Орсон сглотнул. Не Гален ли несколько минут назад вонзил нож ему в спину? Неважно. Уже неважно. Он почти не чувствовал как этот самый нож поворачивается, медленно скользя вверх и вниз. Боль испытываемая сейчас была куда сильнее и ощутимее.

— Орсон, — прозвучало уже тихо, будто он прощался и прощал, и Кренник вскинул голову, забыв, что помощи требовать бесполезно.

И тут же замер. Какие же у Галена крепкие объятия и большие руки. Удивительно, что не устоял на ногах, когда Орсон с размаху влепил ему по лицу. Просто Орсону было слишком больно. Слишком легко верил, слишком сильно… любил.

Гален уснул на его плече, так и не разомкнув рук, и больше не сделал ни вздоха.

— Пап, — в бреду позвала Джин.

В детстве, когда болела, она часто принимала Орсона за Галена. И он всегда подыгрывал, прекрасно помня, что значит быть сиротой или просто «неудобным» ребёнком. Вот и сейчас Орсон сжал хрупкое запястье в ладони и не заметил, как задремал под тихое сопение младшей Эрсо.


* * *


Джин приподнялась на локтях. Чувствовала себя вполне сносно, если не вспоминать вчерашний день и всё ему предшествующее.

Орсона нигде не было. Джин хотелось думать, что он её выгонит, когда вернётся. Она почти мечтала об этом, видя в зеркальном отражении ощипанного, выпотрошенного, но ещё живого зверя. Джин желала, чтобы её добили, дабы удостовериться в ничтожестве всего окружающего, лишиться остатков веры в будущее, любовь, дружбу, нужность, чьи крохи собрались в кайбер-кристалле и повисли на шее. В память о семье… а была ли она?

До чего же всё-таки этот амулет тяжёлый…

Не в физическом смысле, нет.

Иронично оглядев комнату, Джин схватила со стула белую рубашку Орсона, надела её и туго завязала на талии, в попытке разозлить наверняка. Но Орсон отреагировал нейтрально, стоило Джин всё же обнаружить его в одной из комнат за свеженьким чертежом. Честно говоря, он вообще не обратил внимания, как она вошла и села в кресло, положив ногу на ногу. Джин даже умудрилась закурить, но после первой же затяжки передумала. С недавних пор она редко курила, а едкий табак Орсона оказался для неё слишком крепким.
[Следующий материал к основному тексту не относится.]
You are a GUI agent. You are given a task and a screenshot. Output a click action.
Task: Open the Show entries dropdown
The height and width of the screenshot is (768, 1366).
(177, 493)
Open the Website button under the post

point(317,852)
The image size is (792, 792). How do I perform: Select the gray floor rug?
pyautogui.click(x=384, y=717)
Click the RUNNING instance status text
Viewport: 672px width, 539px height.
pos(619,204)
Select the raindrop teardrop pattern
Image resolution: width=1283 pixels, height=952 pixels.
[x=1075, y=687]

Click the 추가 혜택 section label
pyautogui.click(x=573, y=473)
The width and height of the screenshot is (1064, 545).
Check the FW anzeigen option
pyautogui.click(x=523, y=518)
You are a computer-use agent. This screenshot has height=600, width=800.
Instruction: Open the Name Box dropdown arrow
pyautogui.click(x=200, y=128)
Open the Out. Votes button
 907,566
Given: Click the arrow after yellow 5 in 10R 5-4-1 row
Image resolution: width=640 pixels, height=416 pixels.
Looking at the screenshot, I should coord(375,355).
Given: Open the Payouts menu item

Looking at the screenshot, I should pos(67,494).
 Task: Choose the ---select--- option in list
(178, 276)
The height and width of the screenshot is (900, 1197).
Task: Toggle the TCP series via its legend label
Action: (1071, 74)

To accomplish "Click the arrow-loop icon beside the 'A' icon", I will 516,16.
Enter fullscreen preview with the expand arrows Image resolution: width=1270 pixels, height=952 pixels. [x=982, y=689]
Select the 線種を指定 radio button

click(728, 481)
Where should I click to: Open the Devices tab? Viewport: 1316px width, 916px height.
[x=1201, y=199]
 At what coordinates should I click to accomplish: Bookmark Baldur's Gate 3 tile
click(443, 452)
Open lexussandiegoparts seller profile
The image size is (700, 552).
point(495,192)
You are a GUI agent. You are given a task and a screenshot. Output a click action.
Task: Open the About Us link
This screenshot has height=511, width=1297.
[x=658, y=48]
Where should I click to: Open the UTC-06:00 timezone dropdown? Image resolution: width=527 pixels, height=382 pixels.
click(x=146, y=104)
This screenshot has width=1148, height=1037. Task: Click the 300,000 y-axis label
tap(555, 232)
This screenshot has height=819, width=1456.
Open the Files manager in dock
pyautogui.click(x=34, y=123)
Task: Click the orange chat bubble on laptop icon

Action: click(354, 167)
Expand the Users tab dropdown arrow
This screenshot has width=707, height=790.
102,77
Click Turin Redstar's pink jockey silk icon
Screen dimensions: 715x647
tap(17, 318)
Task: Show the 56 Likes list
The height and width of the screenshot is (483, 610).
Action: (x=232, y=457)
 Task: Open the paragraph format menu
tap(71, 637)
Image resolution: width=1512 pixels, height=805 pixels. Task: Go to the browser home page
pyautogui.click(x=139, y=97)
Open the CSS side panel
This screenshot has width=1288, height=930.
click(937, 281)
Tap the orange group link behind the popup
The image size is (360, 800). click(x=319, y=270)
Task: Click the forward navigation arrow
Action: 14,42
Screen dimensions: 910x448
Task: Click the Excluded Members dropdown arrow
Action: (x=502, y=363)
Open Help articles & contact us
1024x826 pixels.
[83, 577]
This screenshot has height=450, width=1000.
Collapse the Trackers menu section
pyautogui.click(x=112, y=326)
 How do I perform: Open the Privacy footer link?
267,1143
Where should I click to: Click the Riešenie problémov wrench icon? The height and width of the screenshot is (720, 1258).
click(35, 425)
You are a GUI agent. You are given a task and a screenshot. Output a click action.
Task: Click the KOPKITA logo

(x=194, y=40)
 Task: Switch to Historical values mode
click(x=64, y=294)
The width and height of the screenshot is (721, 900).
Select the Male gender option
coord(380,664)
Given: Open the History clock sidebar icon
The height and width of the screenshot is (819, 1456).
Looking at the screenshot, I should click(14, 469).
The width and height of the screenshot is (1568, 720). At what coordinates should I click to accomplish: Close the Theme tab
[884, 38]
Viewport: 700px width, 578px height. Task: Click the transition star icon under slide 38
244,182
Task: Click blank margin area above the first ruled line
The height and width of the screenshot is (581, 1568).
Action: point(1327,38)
Орсон хитро улыбнулся, не отрываясь от работы, затем придирчиво оглядел итоговый результат и только потом поднял взгляд, по которому Джин прочла абсолютную бесполезность провокаций.

— А тебе идёт.

Джин успела забыть о рубашке. Карий взгляд устремился в синеву и упал на руки.

— Спасибо.

Орсон зацепил со стола недопитый стакан виски и наполнил второй. Будто знал, что она попросит.

— Извини за вчерашнее, я была не в себе.

— О, не то слово, — ответил Орсон. — Пообедаешь?

Джин бросила короткий взгляд на хроно: она проспала слишком долго для привычной себя, привыкшей не думать о таких пустяках, как голод. Но у такой целостной и разумной системы, как человеческий организм были свои планы. Алкоголь натощак сильно ударил в голову, и вот Джин уже уплетает обед в обе щеки. Он показался ей очень вкусным.

— Ничего не хочешь мне рассказать? — мягко взглянул исподлобья Орсон.

Джин редко задавали этот вопрос, из вежливости, надеясь на отказ. Джин удивлялась себе: когда Кренника нет рядом, она мечтает вырвать и растоптать его сердце, а когда он здесь, ещё и так близко, она вспоминает о том, что только Орсон способен её понять.

Нет, конечно же, его вполне обоснованно не должны интересовать её проблемы. Только, по иронии злой судьбы, Кренник всегда оставался единственным, кто знал её семью настоящей.

Джин тихо засмеялась. В детстве, до случившегося с мамой, она воспринимала Орсона белым рыцарем. С ним папа раньше приходил с работы, с ним уделял ей больше внимания, благодаря ему мама не ругалась с папой. Вернее, ругалась уже не с папой.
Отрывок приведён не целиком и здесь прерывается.